Choice Run Amok: The Case of Starbucks
By Shlomo Maital

There are a lot of things wrong with capitalism. Not the worst one is this: Choice.
Businesses are driven by desperate efforts to grow revenues, to proliferate the choices they offer. The result: six miles of breakfast cereals on supermarket shelves.
And …Starbucks, which offers “….some combination of tall venti grande double-pump, one to four shots of espresso, half-caf, oat milk, nonfat milk, soy milk, milk milk, whipped cream, syrup, brown sugar, white sugar, no sugar and mocha drizzle, from the pike position with two and a half twists.”
Writing in today’s New York Times, Bill Saporito details Starbucks’ dilemma, after firing their CEO (who created the problem) and appointing Chipotle’s previous CEO, who created the same problem at his previous job.
At Starbucks, “…There’s often a crowd waiting at the bar end because Gen Z, which tends to prefer anything but human interface, has overwhelmed the baristas with the same orders-of-magnitude drinks.
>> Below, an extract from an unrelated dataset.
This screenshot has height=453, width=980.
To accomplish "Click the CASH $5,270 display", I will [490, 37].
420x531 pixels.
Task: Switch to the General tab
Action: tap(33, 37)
Starbucks says there are more than 170,000 possible drink combinations available, but outside estimates have put the number at more than 300 billion. And the person in front of you always seems to be ordering 100 million of them.”
Three hundred billion combinations. Yikes. Why? Wall St. demands constant growth. You grow, by expanding your offerings, right?
Well, maybe not. Maybe you confuse customers, make life impossible for baristas who have to provide those choices, and create long long looooong lines of people waiting for their half-caf half soy half milk two shots no foam etc….
Long ago, I wrote an academic article explaining why, in contradiction to economic theory, more choice means less wellbeing. Sometimes, we are better off when we ourselves limit our own choices.
Saporito notes that there are fast-food chains that offer very simple limited menus and are thriving. I think, in many cases, less is more. Less choice is more simplicity, less complexity. Capitalism is choice run amok. Time to rethink it.